Sonra huzûrakabul edildi ve Zünnûn-i Mısrî
hazretlerine bir sene hizmet etti. Bir gün ona;
- Ey üstâd, sana bir sene hizmet
ettim, artık hakkımı vermen gerekir. Senin İsm-i Âzamı bildiğini söylediler. Onu, benden iyi emânet edeceğin bir başka kimse
olmayacağını bilirsin,dedi. Zünnûn-i Mısrî Hazretleri sükût etti. Ona cevap vermedi. Altı ay sonra bir tabağa
konmuş ve bir mendile sarılmış bir şey çıkardı. Ona;
- Fustat’ta bulunan falan dostumuzu
bilirsin değil mi?” diye sorunca;
- Evet, dedi.
Zünnûn hazretleri ona;
- İşte bunu ona götür. dedi.
O da sarılı tabağı aldı, giderken;
- Zünnûn-i Mısrî gibi bir zât hediye
gönderiyor. Acaba nedir, ne kadar kıymetlidir? diye düşündü. Merakını
yenemeyerek tabağı açtı. İçinden bir fare fırladı ve kaçıp kayboldu. Bu duruma
kızarak, Zünnûn-i Mısrî’nin yanına geldi.
Zünnûn-i Mısrî ona;
- Biz seni denedik. Sana bir fare emanet ettik, ona hıyanet ettin. Hiç sana İsm-i Âzamı güvenip teslim edebilir miyim?
dedi.
Bize bir can, bir aile ve en
önemlisi bir dâva emanet edilmiş. Bu canı nasıl ve
nerelerde kullanmışız? Yarın canı, bize verene teslim ederken gönül
rahatlığı ile teslim edecek miyiz yoksa ihanet suçu ile cezalandırılacak
mıyız?Bize verilen ve tüm fertlerinden sorumlu olduğumuz ailemize-ki bireysel ve toplumsal sorumluluğu
olan en önemli emanettir- gereken
önemi verip tek tek ele alıp hem gelecekleri ve hem de ahiretleri için nasıl
bir yol tutmuş ve neler yapmışız? Yoksa ihanet içinde başıboş bırakmış, emanet sahibini unutmuş ve toplumun
başına bela bir hal almalarına seyirci mi kalmışız?

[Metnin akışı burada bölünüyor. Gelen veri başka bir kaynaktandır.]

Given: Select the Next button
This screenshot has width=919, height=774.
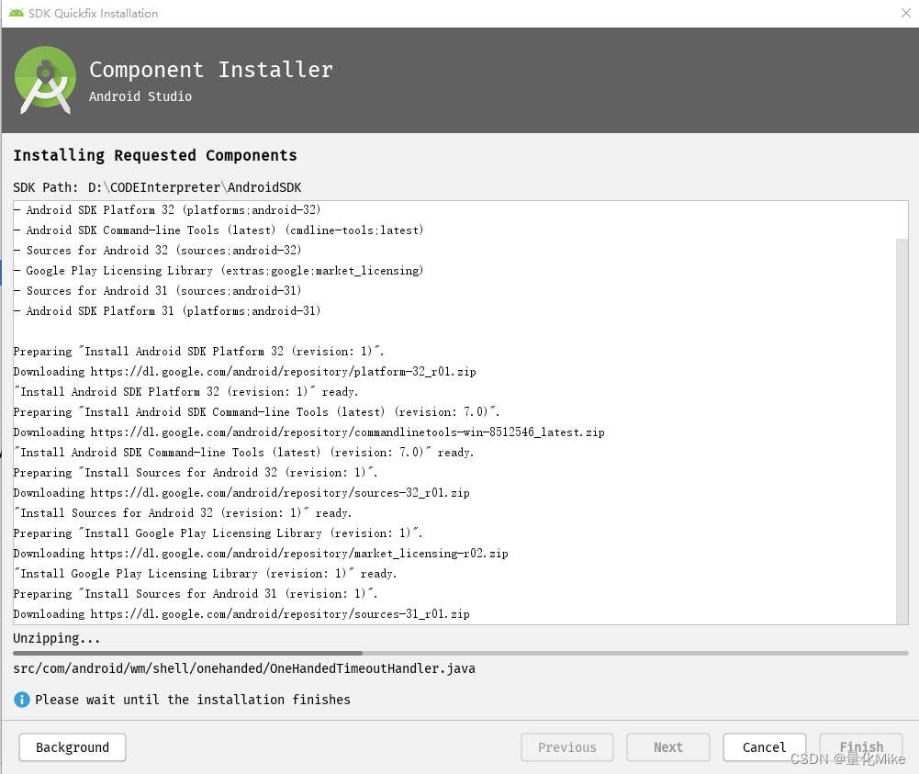Looking at the screenshot, I should [x=667, y=747].
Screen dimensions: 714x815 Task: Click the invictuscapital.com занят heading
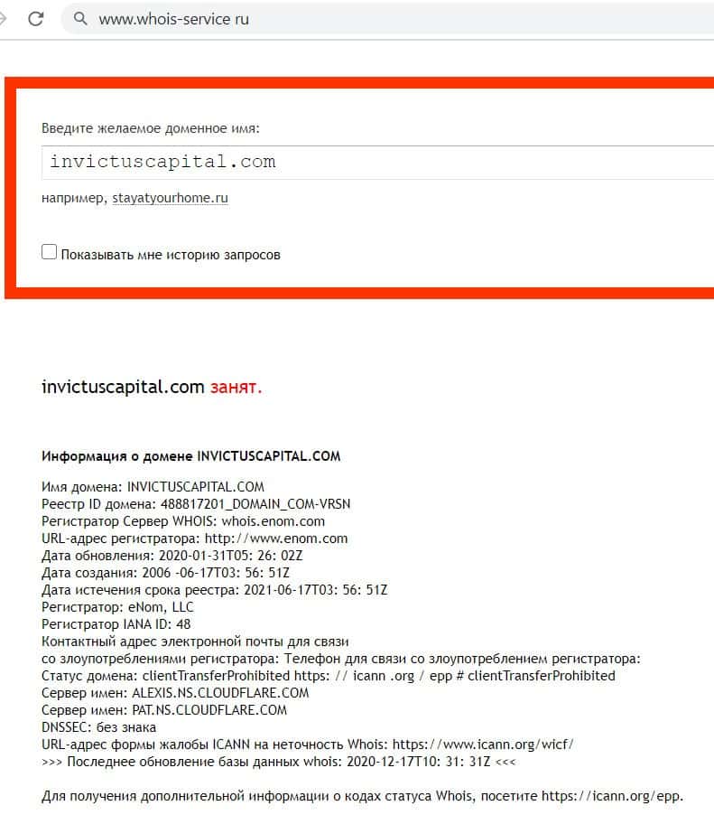point(152,388)
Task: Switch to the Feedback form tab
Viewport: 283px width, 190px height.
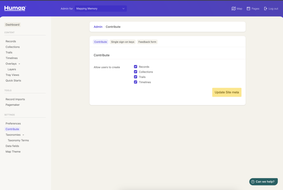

Üçüncü ve en önemli emanet Dâva; yani İslam dinidir. Ümmet olarak asrımızda bu konuda sınıfta kalmış gibiyiz. Bu ağır emaneti akılsızca üstlenmiş olmak yetmiyormuş gibi bir de davanın yükünün bize yüklenmesi için sürekli istekte bulunuyoruz. Ama
gereğini ve hakkını yerine getirme konusunda gevşek ve tembel bir tutum içine
girmiş; davayı dünya ile karıştırıp bilerek
veya bilmeyerek bir ihanet içine giriyoruz.Allah; bizleri bu görev ile görevlendirmiş ve
verdiği bu emanetin hesabını bu dünyada da öbür dünyada da soracaktır.
Bize düşen, emanete sımsıkı sarılıp kutuyu açmamak ve sahibine
teslim edinceye kadar her türlü gayreti göstermek olmalıdır.